6. Thanks the scientists who invented 3-in-1 body wash.

But questions whether any of those three are working the way they should be, while he hopefully awaits the 4-in-1, which would function as body wash, shampoo, conditioner, and toothpaste.

7. Thinks how he might be the best athlete on the planet when the bar of soap slips out of his hand in the shower, but he catches it before it hits the ground.

"Jerry Rice would have never caught that shit.”

8. Experiments with different facial hair before eventually shaving everything clean.

I can’t speak from experience, because I don’t get enough facial hair, but there’s no way I wouldn’t do this.

9. Weighs himself before and after a poop.

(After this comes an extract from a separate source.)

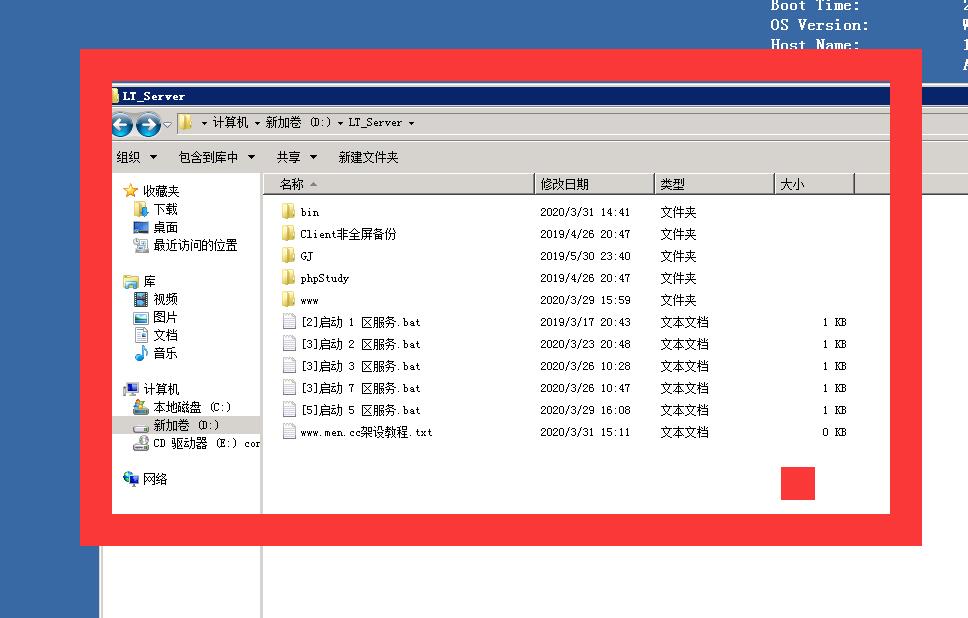Open the 音乐 library
968x618 pixels.
(x=165, y=353)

Any change over 1 lb. might be worth texting a friend about.

10. Makes comparisons between his poop and things that aren’t poop.

e.g. Cheetos (both crunchy and puffed), Professor Quirrell’s head wrap, chocolate-covered raisins, frozen yogurt, Stonehenge, tadpoles, Ray Romano’s face, etc.

11. Questions why some poops only require one wipe, and why there isn’t enough toilet paper on earth for others.

It’s one of those things that will never be understood. Sometimes, as Andy of Parks and Rec puts it, “It’s like I’m wiping a marker or something.”

12. Watches a full season of Scrubs.

Shout-out to a good friend of mine. You’re a sick puppy.

13. Pats himself on the back for washing his hands.

If soap is used, forget about it. They should give you a medal of merit for that kind of heroism.